→ Text extract:
— START —
As of the Acquisition Date, the estimated fair value of the Assumed Equity Awards was $55.0 million, of which $13.3 million was recognized as goodwill and the balance of $41.7 million will be recognized as stock-based compensation expense over the remainder term of the Assumed Equity Awards. The fair value of the Assumed Equity Awards for services rendered through the Acquisition Date was recognized as a component of the merger consideration, with the remaining fair value related to the post-combination services to be recorded as stock-based compensation over the remaining vesting period.
A total of 14,558 and 518,971 shares of our common stock underly the Assumed Options and RSUs and have an estimated weighted average fair value at the Acquisition Date of $53.27 and $104.49 per share, respectively. As of March 31, 2019, there were 14,558 and 482,317 shares of our common stock underlying the outstanding Assumed Options and RSUs, respectively, under the Assumed Equity Plans. The weighted-average remaining contractual terms, the aggregate intrinsic values, and the weighted average exercise price for the stock options outstanding under the Assumed Equity Plans as of March 31, 2019 were 4.67 years, $1.0 million, and $54.00 per share, respectively. No Assumed Options were exercised during the three months ended March 31, 2019.
— END —
→ Written task 1: Please duplicate the part of the equity awards text starting with "A total of 14,558" and going on through "ended March 31, 2019.".
→ Written task 2: In the equity awards text, how many shares of common stock underlay the outstanding Assumed RSUs as of March 31, 2019?

→ Record set:
— START —
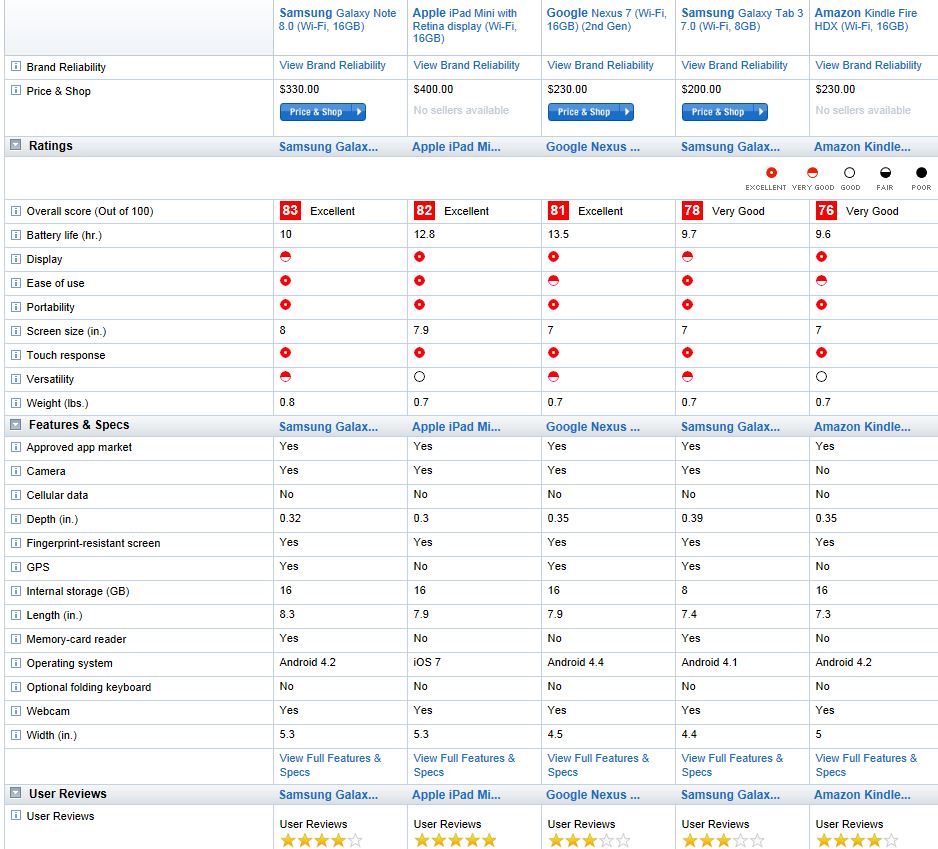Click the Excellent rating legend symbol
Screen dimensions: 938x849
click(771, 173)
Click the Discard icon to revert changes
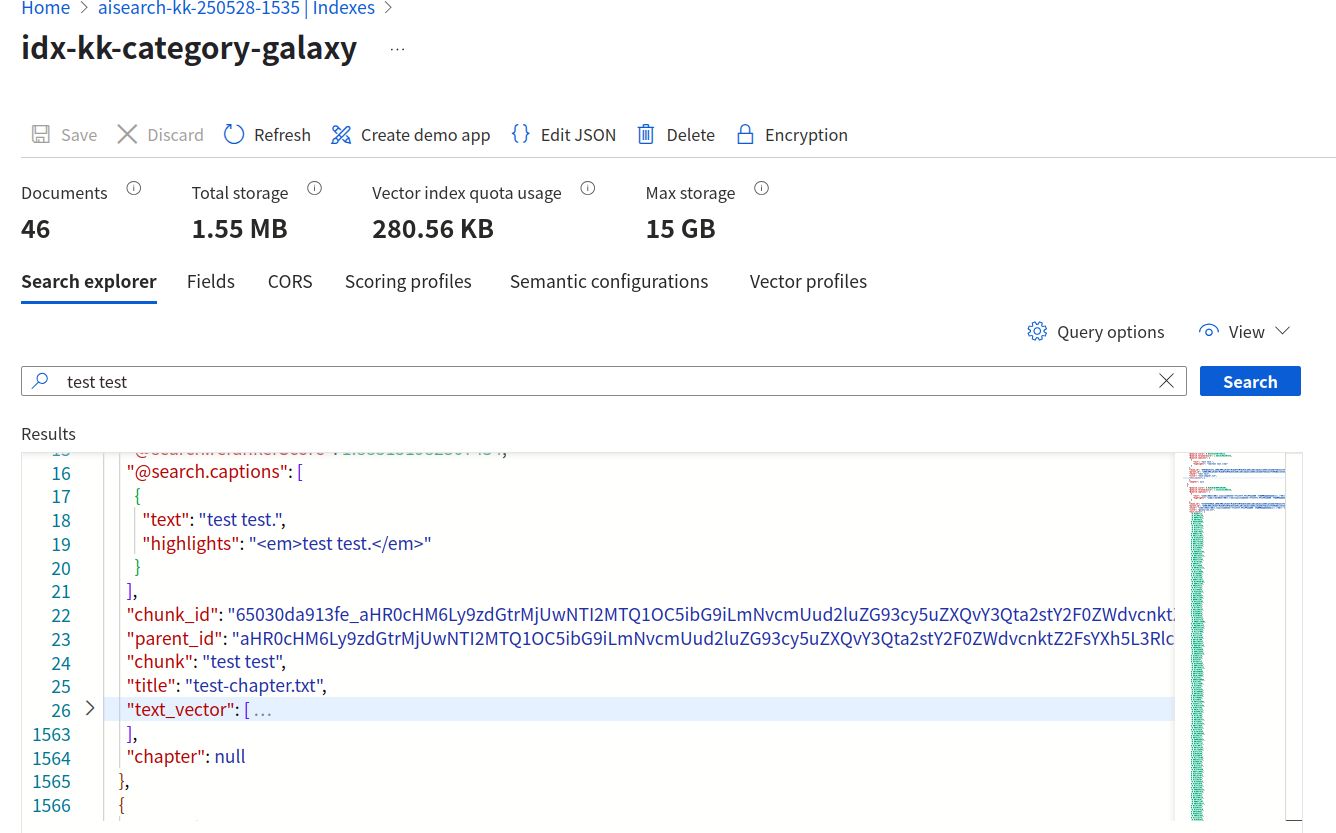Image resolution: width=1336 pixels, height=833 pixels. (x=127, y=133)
— END —
— START —
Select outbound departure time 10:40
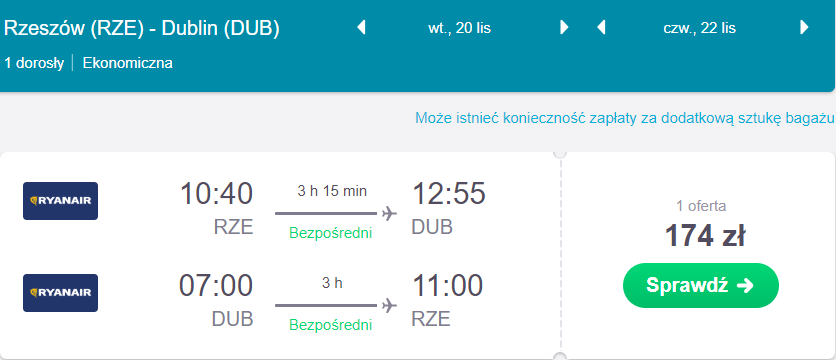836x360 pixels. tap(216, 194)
— END —
→ Exercise answer 1:
A total of 14,558 and 518,971 shares of our common stock underly the Assumed Options and RSUs and have an estimated weighted average fair value at the Acquisition Date of $53.27 and $104.49 per share, respectively. As of March 31, 2019, there were 14,558 and 482,317 shares of our common stock underlying the outstanding Assumed Options and RSUs, respectively, under the Assumed Equity Plans. The weighted-average remaining contractual terms, the aggregate intrinsic values, and the weighted average exercise price for the stock options outstanding under the Assumed Equity Plans as of March 31, 2019 were 4.67 years, $1.0 million, and $54.00 per share, respectively. No Assumed Options were exercised during the three months ended March 31, 2019.

→ Exercise answer 2: 482,317 shares.